And the way in which he is stated to have expressed himself! At one point, apparently, he described this restoration as ‘fair’; at another as ‘not unfair’. A peculiar way of putting the matter! I was not with Deiotarus, but I always supported him; whereas Caesar never once said that anything we asked for on his behalf seemed to him fair.

A bond for ten million sesterces was negotiated at Antony’s house in the women’s suite – where a lot of selling went on, and goes on still. The negotiators were the envoys of Deiotarus. They were good men, but timid and inexperienced. I and the king’s other friends were not asked for our views. About this bond, I suggest that you should consider carefully what you are to do.
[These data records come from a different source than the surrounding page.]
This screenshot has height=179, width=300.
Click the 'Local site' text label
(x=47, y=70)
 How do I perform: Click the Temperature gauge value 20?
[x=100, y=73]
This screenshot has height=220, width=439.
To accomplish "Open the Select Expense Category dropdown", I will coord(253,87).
For, when he heard of Caesar’s death, the king himself – with no thought for any memorandum Caesar might have left – recovered what belonged to him of his own accord, by the strength of his own hand. Deiotarus was wise. He knew that this had always been the law: that when tyrants who had stolen things were killed, the men whose property they had stolen take them back. So no jurist, not even the man whose only client is yourself1 and who is now representing you, will say that there is a debt on that bond for what Deiotarus had recovered before the bond was executed. For he did not buy these possessions from you: before you could sell him his own property, he took it himself. He was a man! How contemptible, on the other hand, are we, who uphold the actions of someone whose memory we hate.2

Of the countless memoranda, the innumerable alleged examples of Caesar’s handwriting which have been brought forward, I shall say nothing. We can view their forgers, selling their efforts as openly as though these were programmes of gladiatorial shows. Today, as a result, the house where Antony lives is piled high with such enormous heaps of money that they have to be weighed out instead of counted. But this greed has its blind spots. For example one of the recently displayed notices exempts from taxation the wealthiest communities of Crete. This notice decrees that Crete shall cease to be a province ‘when the governorship of Marcus Junius Brutus3 comes to an end’. But where is your sanity, Antony? Are you fit to be at large? How could there possibly be a decree by Caesar exempting Crete ‘when the tenure of Brutus comes to an end’, seeing that in Caesar’s lifetime Brutus had not yet even formed this connexion with Crete at all? However, do not suppose, Senators, that this consideration prevented the decree from being put on sale indeed it has resulted in your losing your Cretan province! There was never a thing, provided a buyer was available, that Antony was not ready to sell.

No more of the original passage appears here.